The bottom line: NT has a lot of security potential, more than capable of securing the system, that higher layers (the shell), poor defaults, and average users do not make use of. They can, however, be used manually.
And Windows XP Embedded; it uses the same binaries as normal XP but ALL the components are optional. Every component of the shell. Every driver. Even Win32 itself is optional.
.NET, etc...) do not make effective use of, and there's many components that simply can not be secured no matter how expert you are".
:)
Yeh, that's what you'd start with to build my fantasy "NT without Windows" platform.
My position is that Windows, espescially the shell, is quite bad at protecting a user from himself. But then again, how many operating systems targeted at consumer use are good at this by default?
Pretty much everything else is light-years better than Windows, now that classic Mac OS is out of the picture. Even Lindows (whoops, I mean Linspire), which logs you in as root by default (which is enough for me to reject it completely), doesn't give you a browser or shell that's as broken as Explorer.

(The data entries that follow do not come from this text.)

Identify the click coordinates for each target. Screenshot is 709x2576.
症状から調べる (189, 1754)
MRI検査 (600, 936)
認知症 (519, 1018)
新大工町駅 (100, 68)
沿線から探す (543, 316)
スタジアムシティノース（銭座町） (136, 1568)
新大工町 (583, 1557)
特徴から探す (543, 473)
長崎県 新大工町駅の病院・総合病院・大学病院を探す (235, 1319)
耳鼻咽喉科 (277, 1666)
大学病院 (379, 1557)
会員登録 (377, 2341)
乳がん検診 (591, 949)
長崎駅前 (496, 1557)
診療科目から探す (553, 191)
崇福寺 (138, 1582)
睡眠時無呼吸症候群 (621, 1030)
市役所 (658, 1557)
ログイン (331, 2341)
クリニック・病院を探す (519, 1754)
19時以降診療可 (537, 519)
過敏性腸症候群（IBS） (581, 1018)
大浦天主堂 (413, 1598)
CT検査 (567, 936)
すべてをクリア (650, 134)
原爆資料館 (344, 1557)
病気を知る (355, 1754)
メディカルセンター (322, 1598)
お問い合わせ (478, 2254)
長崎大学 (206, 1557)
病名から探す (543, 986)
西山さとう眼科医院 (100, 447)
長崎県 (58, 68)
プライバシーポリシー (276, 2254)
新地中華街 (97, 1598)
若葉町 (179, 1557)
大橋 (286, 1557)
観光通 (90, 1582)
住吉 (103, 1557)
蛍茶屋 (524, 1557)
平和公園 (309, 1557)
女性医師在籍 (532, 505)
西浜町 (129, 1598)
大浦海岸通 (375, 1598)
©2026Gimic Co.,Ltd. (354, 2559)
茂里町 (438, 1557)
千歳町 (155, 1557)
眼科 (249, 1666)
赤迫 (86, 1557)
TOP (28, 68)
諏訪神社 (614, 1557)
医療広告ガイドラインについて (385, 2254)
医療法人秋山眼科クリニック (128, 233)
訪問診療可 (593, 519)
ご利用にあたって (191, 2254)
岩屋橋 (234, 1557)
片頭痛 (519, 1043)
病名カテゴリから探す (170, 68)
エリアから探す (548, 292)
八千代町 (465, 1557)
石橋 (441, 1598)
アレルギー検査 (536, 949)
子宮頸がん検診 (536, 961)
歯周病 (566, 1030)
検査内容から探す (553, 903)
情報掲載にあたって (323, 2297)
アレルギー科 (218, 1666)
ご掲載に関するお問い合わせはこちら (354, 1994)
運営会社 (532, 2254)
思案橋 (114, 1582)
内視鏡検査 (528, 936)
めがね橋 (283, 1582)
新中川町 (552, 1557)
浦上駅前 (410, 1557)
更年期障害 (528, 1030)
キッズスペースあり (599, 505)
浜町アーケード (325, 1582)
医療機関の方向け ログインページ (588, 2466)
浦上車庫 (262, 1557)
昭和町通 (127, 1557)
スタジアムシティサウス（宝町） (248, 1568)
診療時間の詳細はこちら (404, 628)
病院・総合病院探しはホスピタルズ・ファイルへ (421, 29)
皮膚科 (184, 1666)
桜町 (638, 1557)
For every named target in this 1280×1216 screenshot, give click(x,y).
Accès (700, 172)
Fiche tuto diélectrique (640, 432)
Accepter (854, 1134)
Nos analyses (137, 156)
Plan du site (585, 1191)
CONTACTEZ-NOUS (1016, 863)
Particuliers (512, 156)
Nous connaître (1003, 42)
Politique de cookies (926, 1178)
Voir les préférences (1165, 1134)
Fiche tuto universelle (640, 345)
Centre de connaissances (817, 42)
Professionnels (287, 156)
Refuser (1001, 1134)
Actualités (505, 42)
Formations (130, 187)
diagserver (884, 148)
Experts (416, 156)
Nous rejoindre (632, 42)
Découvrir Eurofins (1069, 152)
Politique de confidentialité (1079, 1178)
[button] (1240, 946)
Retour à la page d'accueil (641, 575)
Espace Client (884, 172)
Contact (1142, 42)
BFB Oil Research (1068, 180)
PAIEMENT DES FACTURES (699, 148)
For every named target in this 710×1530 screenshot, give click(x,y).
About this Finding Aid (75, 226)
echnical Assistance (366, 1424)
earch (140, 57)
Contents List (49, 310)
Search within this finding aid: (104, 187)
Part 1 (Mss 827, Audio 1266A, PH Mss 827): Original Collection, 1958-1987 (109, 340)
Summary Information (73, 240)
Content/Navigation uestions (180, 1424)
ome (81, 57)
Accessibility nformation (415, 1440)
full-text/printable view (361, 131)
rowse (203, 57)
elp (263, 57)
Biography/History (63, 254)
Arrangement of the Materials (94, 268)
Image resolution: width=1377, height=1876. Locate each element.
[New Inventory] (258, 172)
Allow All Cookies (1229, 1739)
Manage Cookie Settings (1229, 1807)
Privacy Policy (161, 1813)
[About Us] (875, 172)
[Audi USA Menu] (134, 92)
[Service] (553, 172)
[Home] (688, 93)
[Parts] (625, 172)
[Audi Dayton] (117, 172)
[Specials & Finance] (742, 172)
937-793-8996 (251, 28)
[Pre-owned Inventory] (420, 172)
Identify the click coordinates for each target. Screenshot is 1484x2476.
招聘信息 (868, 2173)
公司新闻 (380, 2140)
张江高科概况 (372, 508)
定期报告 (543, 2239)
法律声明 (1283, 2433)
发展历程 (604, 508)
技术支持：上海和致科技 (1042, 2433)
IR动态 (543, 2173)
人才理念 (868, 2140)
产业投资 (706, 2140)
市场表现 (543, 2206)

NT has a lot of security potential, more than capable of securing the system, that higher layers (the shell), poor defaults, and average users do not make use of.
That's about where I started this side-thread, except that I would say "the higher layers (the shell, COM,
And it's not just the shell...
I recently asked one of Microsoft's security guys on his blog how I could lock just the networking down, to the point where no Windows services would be listening to the external interface even without a firewall. That is... the default situation on most other desktop operating systems these days. He suggested using IPSEC.